From the “Warty, Hoary, Intrepid, Jaunty, Karmic, Lucid, Maverick, Natty, Oneiric‘ files:
I have to admit, I’m a latecomer to Ubuntu. My first Ubuntu story was in April of 2005 with the Hoary Hedgehog release. Hoary came some six months after Ubuntu Warty Warthog first debuted in October of 2004, 7 years ago today.
Ubuntu started off back then, with the promise of regular, predictable release cycles, which is a promise that has been kept without exception.
One thing that Ubuntu did, even back in 2005 though was to split the community, which is something that they also continue to do today. With the Hoary release, Debian backers, including Debian founder Ian Murdoch told me that Ubuntu’s popularity was more harmful than helpful.

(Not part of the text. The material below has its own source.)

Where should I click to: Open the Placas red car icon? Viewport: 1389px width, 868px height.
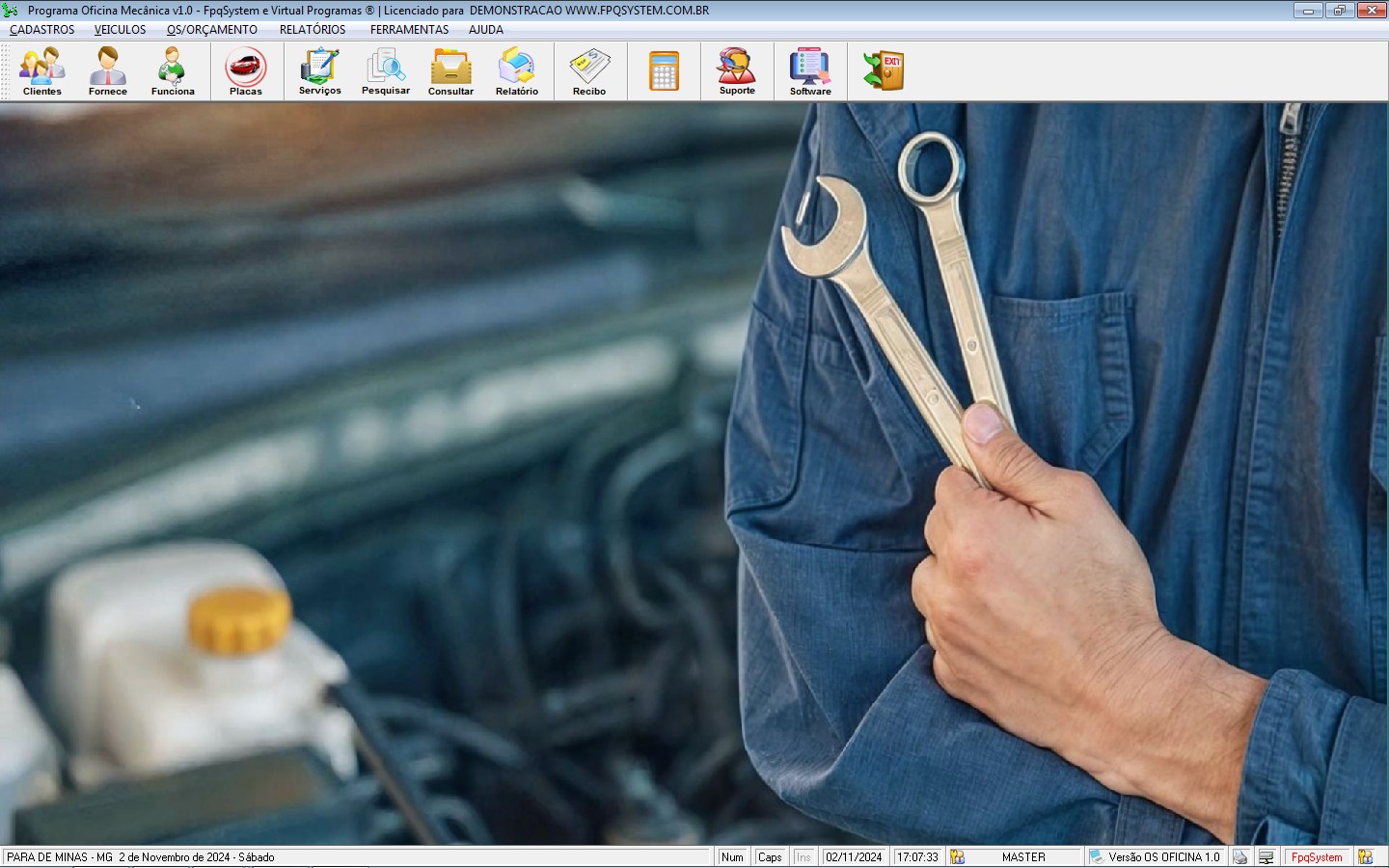(x=246, y=71)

Today, the split is over the desktop, with Ubuntu’s Unity stacked up against the mainline of GNOME 3 and Gnome Shell (which also has its’ fair share of criticisms too).
Ubuntu has never been afraid to try new things, whether it’s Unity, OpenStack, UbuntuOne, Juju or any of the other technologies that Ubuntu has brought to the market. That’s the strength of Ubuntu, fueled by the charisma and passion of founder Mark Shuttleworth.
Shuttleworth was the driving force beyond Ubuntu, 7 years ago and remains the driving force today. From the crazy names to the big claims – (remember when he said he wanted Ubuntu to be more beautiful than Mac?)
“Can we blow right past Apple in the user experience that we deliver to our end users?” Shuttleworth said in 2008.
Ubuntu is still focused on looks, but they’re also now focused on the cloud too. It’s a distribution that has changed over the last 7 years, but it’s also stayed very true to the elements that made it popular in the first place – namely predictable release cycles and an insatiable desire to innovate.